Exercise aim: Each line from the one containing "Instruction: Toggle J'aime" through the last line of the data below should be printed exactly, please, with any pictures omitted.

Material supplied:
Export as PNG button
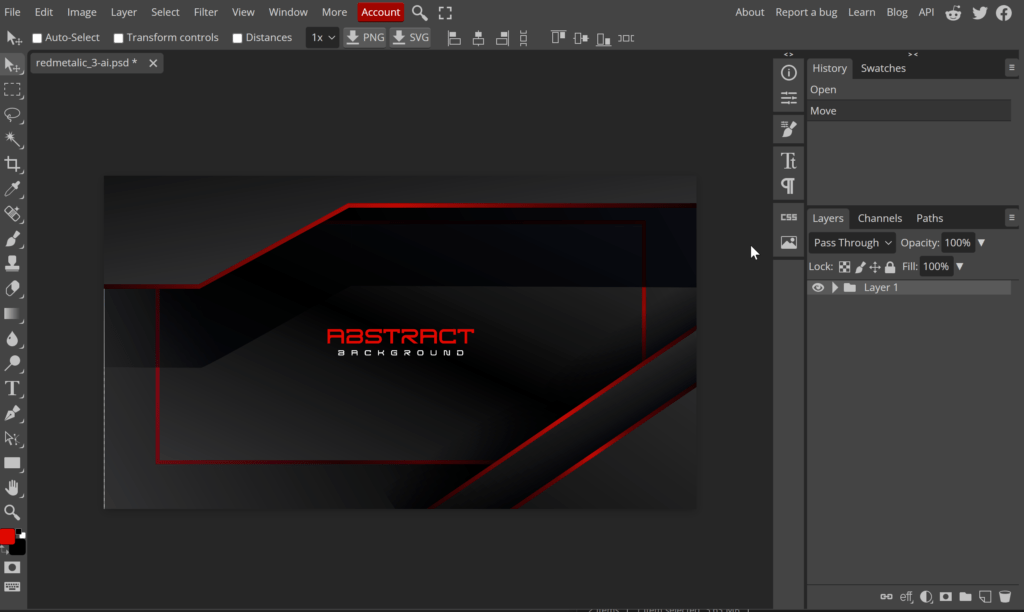The image size is (1024, 612). [x=365, y=38]
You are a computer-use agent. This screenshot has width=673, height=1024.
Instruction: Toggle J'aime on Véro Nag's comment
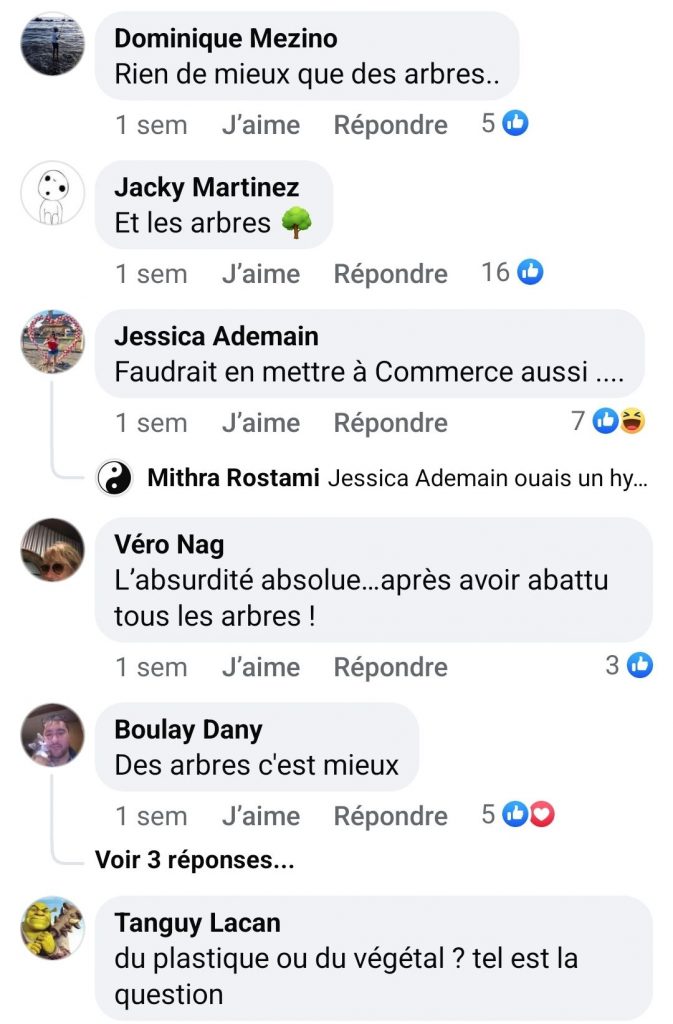pos(260,667)
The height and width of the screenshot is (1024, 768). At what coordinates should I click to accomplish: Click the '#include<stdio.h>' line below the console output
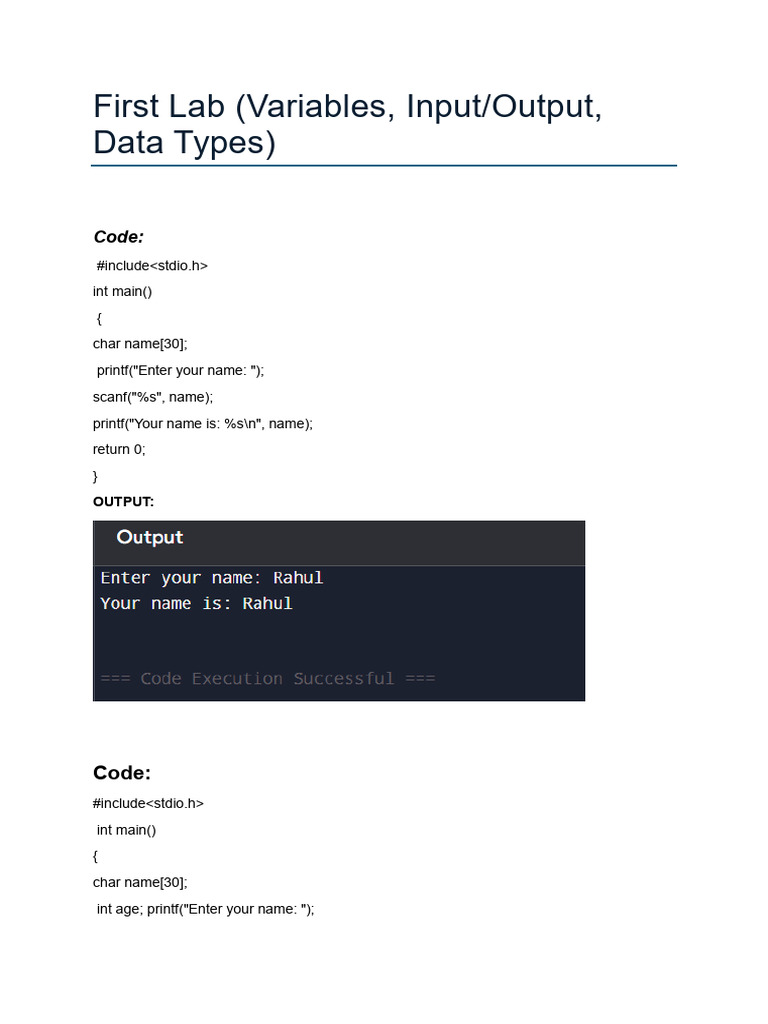coord(148,803)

Result of the task:
Instruction: Toggle J'aime on Véro Nag's comment
pos(260,667)
The height and width of the screenshot is (1024, 768). At what coordinates should I click to accomplish: Click the '#include<stdio.h>' line below the console output
coord(148,803)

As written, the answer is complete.